• [Aufgaben]
[A] Übersetzen Sie den folgenden Satz aus dem Artikel zum Friedensprozess in Nahost ins Englische: „Die jetzt veröffentlichten Dokumente zu den israelisch-palästinensischen Verhandlungen zeigen: Alle Seiten haben ihre Glaubwürdigkeit längst eingebüßt.“
[B] Entnehmen Sie dem Artikel zum Friedensprozess in Nahost wortgetreu die Stelle, die mit "Friedensprozess in Nahost: Neue" beginnt und sich bis einschließlich "Glaubwürdigkeit längst eingebüßt." fortsetzt.
[C] Beantworten Sie anhand des Artikels zum Friedensprozess in Nahost die folgenden Fragen:
(i) Wer war der Chefunterhändler von Palästinenserpräsident Mahmud Abbas?
(ii) In welchem Monat und Jahr wurden in den palästinensischen Gebieten die Witze über Abbas erzählt?
(iii) Welche beiden Medien haben die Enthüllungen veröffentlicht?

• [Textauszug]
__________________________________________________
Friedensprozess in Nahost: Neue Wege verzweifelt gesucht
Die jetzt veröffentlichten Dokumente zu den israelisch-palästinensischen Verhandlungen zeigen: Alle Seiten haben ihre Glaubwürdigkeit längst eingebüßt.
Die Witze, die man sich in den palästinensischen Gebieten im Oktober 2010 - hinter vorgehaltener Hand - über Palästinenserpräsident Mahmud Abbas und seinen Chefunterhändler Saeb Ereikat erzählte, waren nicht besonders pointiert, eher offen despektierlich. Meist endeten sie mit einem tierischen Vergleich, der die Herren in die Nähe von Eseln oder Schweinen rückte, die Israel entweder zu Diensten waren oder von den Israelis ausgehalten und gefüttert wurden.
Ihr eher simples politisches Empfinden dürften die Witzbolde in den jetzt veröffentlichten Enthüllungen des arabischen Fernsehsenders al-Dschasira und des Guardian auf drastische Weise bestätigt sehen. Um die von Israel und den USA geliehene Macht und ihren Einfluss zu bewahren, seien diese Herren bereit, "Palästina zu verkaufen", legen die Dokumente nahe. Oder hätten es gar längst getan, so die durchaus gängige Meinung der Straße in Ramallah oder Hebron.
__________________________________________________
• [Daten]
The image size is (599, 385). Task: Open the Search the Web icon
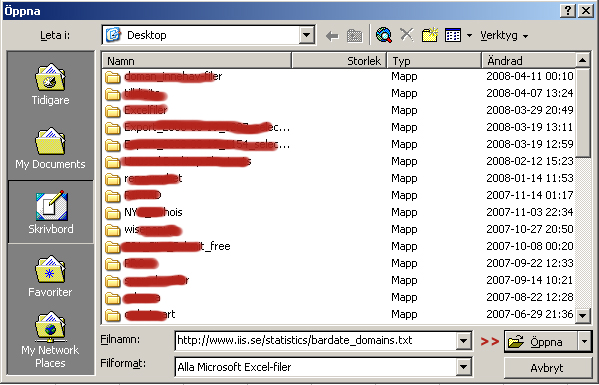click(x=384, y=35)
__________________________________________________
• [Antworten je Aufgabe]
[A] The documents now published on the Israeli-Palestinian negotiations show that all sides have long since lost their credibility.

[B]
Friedensprozess in Nahost: Neue Wege verzweifelt gesucht
Die jetzt veröffentlichten Dokumente zu den israelisch-palästinensischen Verhandlungen zeigen: Alle Seiten haben ihre Glaubwürdigkeit längst eingebüßt.

[C]
(i) Saeb Ereikat
(ii) Im Oktober 2010
(iii) Der arabische Fernsehsender al-Dschasira und der Guardian